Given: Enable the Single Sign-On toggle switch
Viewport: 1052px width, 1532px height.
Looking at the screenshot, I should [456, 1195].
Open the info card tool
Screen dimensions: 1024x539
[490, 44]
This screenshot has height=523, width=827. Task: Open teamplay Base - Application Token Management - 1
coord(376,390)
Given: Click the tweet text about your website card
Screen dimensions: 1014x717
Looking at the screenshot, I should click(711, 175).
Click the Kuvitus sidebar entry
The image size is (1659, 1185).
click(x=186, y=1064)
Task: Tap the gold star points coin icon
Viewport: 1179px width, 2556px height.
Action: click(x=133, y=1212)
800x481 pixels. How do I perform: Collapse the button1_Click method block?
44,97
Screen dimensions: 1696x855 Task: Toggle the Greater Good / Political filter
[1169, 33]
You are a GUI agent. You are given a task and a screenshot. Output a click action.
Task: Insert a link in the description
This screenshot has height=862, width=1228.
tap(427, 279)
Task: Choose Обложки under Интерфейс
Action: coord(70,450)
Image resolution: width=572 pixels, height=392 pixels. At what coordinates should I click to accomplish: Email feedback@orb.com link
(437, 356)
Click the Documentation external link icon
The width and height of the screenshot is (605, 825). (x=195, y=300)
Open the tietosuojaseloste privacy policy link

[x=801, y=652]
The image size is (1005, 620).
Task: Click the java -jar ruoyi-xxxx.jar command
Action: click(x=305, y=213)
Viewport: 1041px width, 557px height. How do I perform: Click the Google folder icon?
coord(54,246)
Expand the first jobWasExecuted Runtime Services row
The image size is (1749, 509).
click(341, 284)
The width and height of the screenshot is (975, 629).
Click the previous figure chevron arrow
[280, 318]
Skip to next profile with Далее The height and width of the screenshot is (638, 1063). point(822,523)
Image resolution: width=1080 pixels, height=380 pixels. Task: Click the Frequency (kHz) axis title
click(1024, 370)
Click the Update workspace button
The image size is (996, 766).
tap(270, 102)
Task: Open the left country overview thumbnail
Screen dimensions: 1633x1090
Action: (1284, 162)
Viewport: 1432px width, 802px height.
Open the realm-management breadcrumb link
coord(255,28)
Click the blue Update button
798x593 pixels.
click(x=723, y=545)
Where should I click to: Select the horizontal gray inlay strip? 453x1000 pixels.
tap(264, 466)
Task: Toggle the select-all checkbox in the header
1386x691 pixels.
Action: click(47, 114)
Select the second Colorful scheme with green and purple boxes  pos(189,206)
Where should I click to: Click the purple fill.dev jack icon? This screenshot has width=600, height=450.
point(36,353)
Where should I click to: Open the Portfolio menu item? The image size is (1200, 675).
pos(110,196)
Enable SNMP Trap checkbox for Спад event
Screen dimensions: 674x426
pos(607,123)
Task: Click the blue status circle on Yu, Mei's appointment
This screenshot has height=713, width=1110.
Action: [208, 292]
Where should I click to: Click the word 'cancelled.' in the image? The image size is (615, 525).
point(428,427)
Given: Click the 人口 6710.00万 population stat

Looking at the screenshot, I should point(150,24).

:: Requirement ::
The whole listing above, restated word for word, is the required answer.

:: Response area ::
Given: Enable the Single Sign-On toggle switch
Viewport: 1052px width, 1532px height.
Looking at the screenshot, I should [456, 1195].
Open the info card tool
Screen dimensions: 1024x539
[490, 44]
This screenshot has height=523, width=827. Task: Open teamplay Base - Application Token Management - 1
coord(376,390)
Given: Click the tweet text about your website card
Screen dimensions: 1014x717
Looking at the screenshot, I should click(711, 175).
Click the Kuvitus sidebar entry
The image size is (1659, 1185).
click(x=186, y=1064)
Task: Tap the gold star points coin icon
Viewport: 1179px width, 2556px height.
Action: click(x=133, y=1212)
800x481 pixels. How do I perform: Collapse the button1_Click method block?
44,97
Screen dimensions: 1696x855 Task: Toggle the Greater Good / Political filter
[1169, 33]
You are a GUI agent. You are given a task and a screenshot. Output a click action.
Task: Insert a link in the description
This screenshot has height=862, width=1228.
tap(427, 279)
Task: Choose Обложки under Интерфейс
Action: coord(70,450)
Image resolution: width=572 pixels, height=392 pixels. At what coordinates should I click to accomplish: Email feedback@orb.com link
(437, 356)
Click the Documentation external link icon
The width and height of the screenshot is (605, 825). (x=195, y=300)
Open the tietosuojaseloste privacy policy link

[x=801, y=652]
The image size is (1005, 620).
Task: Click the java -jar ruoyi-xxxx.jar command
Action: click(x=305, y=213)
Viewport: 1041px width, 557px height. How do I perform: Click the Google folder icon?
coord(54,246)
Expand the first jobWasExecuted Runtime Services row
The image size is (1749, 509).
click(341, 284)
The width and height of the screenshot is (975, 629).
Click the previous figure chevron arrow
[280, 318]
Skip to next profile with Далее The height and width of the screenshot is (638, 1063). point(822,523)
Image resolution: width=1080 pixels, height=380 pixels. Task: Click the Frequency (kHz) axis title
click(1024, 370)
Click the Update workspace button
The image size is (996, 766).
tap(270, 102)
Task: Open the left country overview thumbnail
Screen dimensions: 1633x1090
Action: (1284, 162)
Viewport: 1432px width, 802px height.
Open the realm-management breadcrumb link
coord(255,28)
Click the blue Update button
798x593 pixels.
click(x=723, y=545)
Where should I click to: Select the horizontal gray inlay strip? 453x1000 pixels.
tap(264, 466)
Task: Toggle the select-all checkbox in the header
1386x691 pixels.
Action: click(47, 114)
Select the second Colorful scheme with green and purple boxes  pos(189,206)
Where should I click to: Click the purple fill.dev jack icon? This screenshot has width=600, height=450.
point(36,353)
Where should I click to: Open the Portfolio menu item? The image size is (1200, 675).
pos(110,196)
Enable SNMP Trap checkbox for Спад event
Screen dimensions: 674x426
pos(607,123)
Task: Click the blue status circle on Yu, Mei's appointment
This screenshot has height=713, width=1110.
Action: [208, 292]
Where should I click to: Click the word 'cancelled.' in the image? The image size is (615, 525).
point(428,427)
Given: Click the 人口 6710.00万 population stat

Looking at the screenshot, I should point(150,24).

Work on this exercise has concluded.